##### EXCERPT PROVIDED
By Shannon Jenkins
A Henry County police officer was arrested Friday afternoon and then fired from the force for engaging in an "inappropriate act" with a 16-year-old girl while he was on duty, police officials said.
The Georgia Bureau of Investigation (GBI) has charged Randolph Cobian, 28, with aggravated child molestation and child molestation, according to the Henry County Police Department.
Mike Turner, the Henry County Police public safety director, said Cobian was discovered at a private residence in the county when the girl's father came home at approximately 5:30 Friday morning.
"Because of her age the matter has been turned over to GBI," Turner said. "The Henry County Police has been working cooperatively with the Flint Judicial (Circuit) District Attorney's Office and GBI to make sure this case comes to a speedy and correct conclusion."
Turner said Cobian, who is single, has been with Henry County for two years and has no record of a citizen's complaint or inappropriate conduct. Prior to his employment within the county, Turner said the officer worked as a trainee with the Cobb County Police Department. Cobian was "immediately terminated" as an employee of the police department on Friday, Turner said.
No specific details were given to identify the nature of the "inappropriate act" in which Cobian and the girl were engaged in when the father found them. Whether or not the two had an ongoing relationship will be part of the investigation now under way, authorities said
According to reports, Cobian was outside his designated geographical zone and was on duty when the incident occurred. Turner said the father saw the police car in his driveway and called authorities after entering his home. Reportedly the father told Cobian to remain in the house until authorities arrived, and he complied.
When asked how the girl and Cobian were acquainted, Turner said, "That is the most distressing part of this for us."
Officials believe the two have known each other for more than a year when Cobian served as the girl's volunteer swimming coach at an area school, which has been unnamed due to the open investigation. Turner said the officer had asked to volunteer at the school again this year, but school officials had yet to grant approval. The headmaster of that school has been notified of the incident.
##########
##### DATA
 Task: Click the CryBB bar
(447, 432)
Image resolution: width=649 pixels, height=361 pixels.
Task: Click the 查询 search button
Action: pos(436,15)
##########
TASKS TO PERFORM:
1) According to the news report on the Henry County officer's arrest, at approximately what time did the girl's father come home?
2) Extend the news report on the Henry County officer's arrest, beginning after its final sentence.
The stored data entries are independent material and form no part of the news report.

TASK RESPONSES:
1) At approximately 5:30 Friday morning.

2)
"There may be other issues we may need to approach at this school," Turner said. "In this case we cannot discount anything. We have no evidence at this point that there is any other person involved. However, we cannot reasonably discount the fact that because of contacts with other young people that there may not be other issues that may be involved."
Officials also reported that the officer and the girl's family were acquaintances.
"This was a friend," he said. "This was someone who had been in their house and eaten dinner with them. (He) had been trusted to teach their daughter."
Turner said the parents are "understandably angry."
"They are hurt as we all are," he said. "On behalf of the public safety division, we apologize to this community for the behavior of this officer. It does not reflect the standards of the officers ... that serve this community."
Chief Russell Abernathy said the incident is "an embarrassment to the county."
"All the officers are upset about this," he said. "They're stunned. This is a fellow officer that they trusted and worked with. It's shocking to them."
Despite their peer's alleged actions, Abernathy said the officers "can still hold their heads high."
"They're not the ones who did this," he said. "One officer who's now a former officer did the wrong thing. One stumbled ... and he's paying the price. This is something we will overcome. This is just a cancer that's happened, and we removed it."